Requirement> From the data below, repeat exactly the lines from the line with "Image resolution: width=888" to the line with "Task: Click the blue worker figure on map", both included.

Collection entries>
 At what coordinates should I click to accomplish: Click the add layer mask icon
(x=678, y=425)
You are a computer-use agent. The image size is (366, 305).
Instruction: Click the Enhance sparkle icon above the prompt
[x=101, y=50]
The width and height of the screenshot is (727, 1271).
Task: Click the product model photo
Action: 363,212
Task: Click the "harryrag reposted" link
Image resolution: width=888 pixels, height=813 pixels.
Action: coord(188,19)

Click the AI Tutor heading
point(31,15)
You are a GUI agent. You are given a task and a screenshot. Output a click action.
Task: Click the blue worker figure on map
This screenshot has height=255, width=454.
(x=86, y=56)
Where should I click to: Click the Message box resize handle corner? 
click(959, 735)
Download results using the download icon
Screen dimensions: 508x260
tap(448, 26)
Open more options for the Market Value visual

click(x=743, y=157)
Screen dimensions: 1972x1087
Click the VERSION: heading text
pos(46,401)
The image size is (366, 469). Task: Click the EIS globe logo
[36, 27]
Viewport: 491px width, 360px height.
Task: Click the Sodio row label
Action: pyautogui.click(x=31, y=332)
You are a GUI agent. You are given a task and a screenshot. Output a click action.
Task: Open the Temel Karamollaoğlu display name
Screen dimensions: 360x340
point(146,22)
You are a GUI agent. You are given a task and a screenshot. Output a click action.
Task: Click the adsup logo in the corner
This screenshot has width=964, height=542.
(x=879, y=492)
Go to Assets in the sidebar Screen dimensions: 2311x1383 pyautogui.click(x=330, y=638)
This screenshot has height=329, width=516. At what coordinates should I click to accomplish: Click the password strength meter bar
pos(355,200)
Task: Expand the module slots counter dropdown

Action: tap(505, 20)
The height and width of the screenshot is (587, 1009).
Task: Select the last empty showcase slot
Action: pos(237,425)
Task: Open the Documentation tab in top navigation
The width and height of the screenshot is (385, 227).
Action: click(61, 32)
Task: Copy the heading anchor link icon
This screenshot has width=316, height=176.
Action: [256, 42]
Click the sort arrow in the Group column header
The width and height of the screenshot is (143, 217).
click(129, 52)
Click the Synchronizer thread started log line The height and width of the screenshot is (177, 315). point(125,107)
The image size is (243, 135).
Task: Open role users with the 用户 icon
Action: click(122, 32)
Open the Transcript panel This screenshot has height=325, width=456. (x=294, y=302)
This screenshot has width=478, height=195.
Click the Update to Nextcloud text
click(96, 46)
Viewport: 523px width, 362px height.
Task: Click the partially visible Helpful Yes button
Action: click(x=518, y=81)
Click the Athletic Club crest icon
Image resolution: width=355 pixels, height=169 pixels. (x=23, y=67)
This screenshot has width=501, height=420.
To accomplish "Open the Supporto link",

Solution for this task>
Image resolution: width=888 pixels, height=813 pixels.
Action: coord(188,19)

Click the AI Tutor heading
point(31,15)
You are a GUI agent. You are given a task and a screenshot. Output a click action.
Task: Click the blue worker figure on map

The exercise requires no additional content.